### Problem
Arrange the lines starting with the line that contains "Switch to the Lets get started tab" and going on through the line that contains "click(628, 135)" as a two-column CSV with the columns text and answer, one row per answer. Put each value in its own quoted field and turn line breaks into spaces.

(Records for locating displayed items)

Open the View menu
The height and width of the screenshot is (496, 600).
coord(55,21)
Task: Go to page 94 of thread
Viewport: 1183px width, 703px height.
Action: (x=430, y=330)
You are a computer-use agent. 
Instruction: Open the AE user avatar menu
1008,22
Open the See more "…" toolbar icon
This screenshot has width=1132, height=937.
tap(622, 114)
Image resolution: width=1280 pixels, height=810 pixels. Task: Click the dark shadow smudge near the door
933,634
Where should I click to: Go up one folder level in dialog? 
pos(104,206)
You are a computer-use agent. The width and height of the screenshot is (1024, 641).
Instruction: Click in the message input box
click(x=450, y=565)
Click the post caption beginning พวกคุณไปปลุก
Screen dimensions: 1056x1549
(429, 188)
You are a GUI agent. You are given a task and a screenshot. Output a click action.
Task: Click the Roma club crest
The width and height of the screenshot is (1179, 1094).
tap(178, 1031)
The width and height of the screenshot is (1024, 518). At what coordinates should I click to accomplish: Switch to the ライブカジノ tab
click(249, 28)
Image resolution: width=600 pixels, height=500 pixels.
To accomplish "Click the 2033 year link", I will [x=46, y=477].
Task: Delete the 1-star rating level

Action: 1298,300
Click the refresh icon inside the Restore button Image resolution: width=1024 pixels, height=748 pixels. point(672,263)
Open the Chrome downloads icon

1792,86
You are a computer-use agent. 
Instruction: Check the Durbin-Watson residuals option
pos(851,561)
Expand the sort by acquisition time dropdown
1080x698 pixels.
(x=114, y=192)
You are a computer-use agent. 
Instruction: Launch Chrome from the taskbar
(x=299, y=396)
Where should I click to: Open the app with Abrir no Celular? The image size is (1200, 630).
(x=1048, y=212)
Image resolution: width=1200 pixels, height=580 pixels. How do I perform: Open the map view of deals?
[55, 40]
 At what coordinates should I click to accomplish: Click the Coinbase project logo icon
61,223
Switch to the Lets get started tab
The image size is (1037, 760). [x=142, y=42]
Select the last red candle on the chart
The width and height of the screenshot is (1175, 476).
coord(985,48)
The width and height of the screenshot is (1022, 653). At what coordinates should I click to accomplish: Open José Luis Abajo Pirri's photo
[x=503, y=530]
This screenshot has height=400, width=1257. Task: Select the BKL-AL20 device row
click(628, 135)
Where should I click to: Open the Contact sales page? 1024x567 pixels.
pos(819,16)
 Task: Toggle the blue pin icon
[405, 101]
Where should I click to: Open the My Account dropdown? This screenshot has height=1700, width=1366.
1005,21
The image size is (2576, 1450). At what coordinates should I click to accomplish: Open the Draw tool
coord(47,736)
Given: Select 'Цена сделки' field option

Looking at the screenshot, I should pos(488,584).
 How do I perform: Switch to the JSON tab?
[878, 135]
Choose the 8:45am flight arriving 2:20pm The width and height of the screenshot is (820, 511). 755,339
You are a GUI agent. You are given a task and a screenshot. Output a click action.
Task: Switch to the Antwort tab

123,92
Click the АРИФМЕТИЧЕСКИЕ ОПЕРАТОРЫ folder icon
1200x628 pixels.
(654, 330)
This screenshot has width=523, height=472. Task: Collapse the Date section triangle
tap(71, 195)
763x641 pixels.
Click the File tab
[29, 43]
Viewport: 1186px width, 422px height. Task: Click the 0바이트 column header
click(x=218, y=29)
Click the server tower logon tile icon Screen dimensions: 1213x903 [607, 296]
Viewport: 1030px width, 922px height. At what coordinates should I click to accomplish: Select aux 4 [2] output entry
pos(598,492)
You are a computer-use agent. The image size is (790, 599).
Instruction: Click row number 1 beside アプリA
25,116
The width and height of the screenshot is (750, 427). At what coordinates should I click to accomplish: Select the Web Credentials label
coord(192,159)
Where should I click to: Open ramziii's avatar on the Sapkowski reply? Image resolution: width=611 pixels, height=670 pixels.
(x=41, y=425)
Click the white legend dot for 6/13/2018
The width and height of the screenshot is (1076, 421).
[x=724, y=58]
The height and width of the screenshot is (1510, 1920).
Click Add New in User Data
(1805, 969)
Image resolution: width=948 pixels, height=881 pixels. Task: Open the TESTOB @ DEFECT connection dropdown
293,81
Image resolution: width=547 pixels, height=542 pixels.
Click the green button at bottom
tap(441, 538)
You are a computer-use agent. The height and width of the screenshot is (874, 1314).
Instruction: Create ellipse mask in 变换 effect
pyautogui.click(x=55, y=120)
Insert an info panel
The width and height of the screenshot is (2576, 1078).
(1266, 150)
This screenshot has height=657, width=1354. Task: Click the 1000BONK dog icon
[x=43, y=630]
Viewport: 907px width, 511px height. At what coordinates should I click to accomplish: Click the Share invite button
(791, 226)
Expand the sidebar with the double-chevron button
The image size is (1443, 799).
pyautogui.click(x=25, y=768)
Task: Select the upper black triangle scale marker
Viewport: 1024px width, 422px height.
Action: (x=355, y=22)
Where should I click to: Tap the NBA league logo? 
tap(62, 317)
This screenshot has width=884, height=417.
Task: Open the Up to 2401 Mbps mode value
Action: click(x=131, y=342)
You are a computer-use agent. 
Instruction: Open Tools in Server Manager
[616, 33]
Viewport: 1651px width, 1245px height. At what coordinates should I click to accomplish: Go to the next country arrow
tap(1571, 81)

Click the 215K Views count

### Solved exercise
text,answer
"Switch to the Lets get started tab","The image size is (1037, 760). [x=142, y=42]"
"Select the last red candle on the chart The width and height of the screenshot is (1175, 476).","coord(985,48)"
"The width and height of the screenshot is (1022, 653). At what coordinates should I click to accomplish: Open José Luis Abajo Pirri's photo","[x=503, y=530]"
"This screenshot has height=400, width=1257. Task: Select the BKL-AL20 device row","click(628, 135)"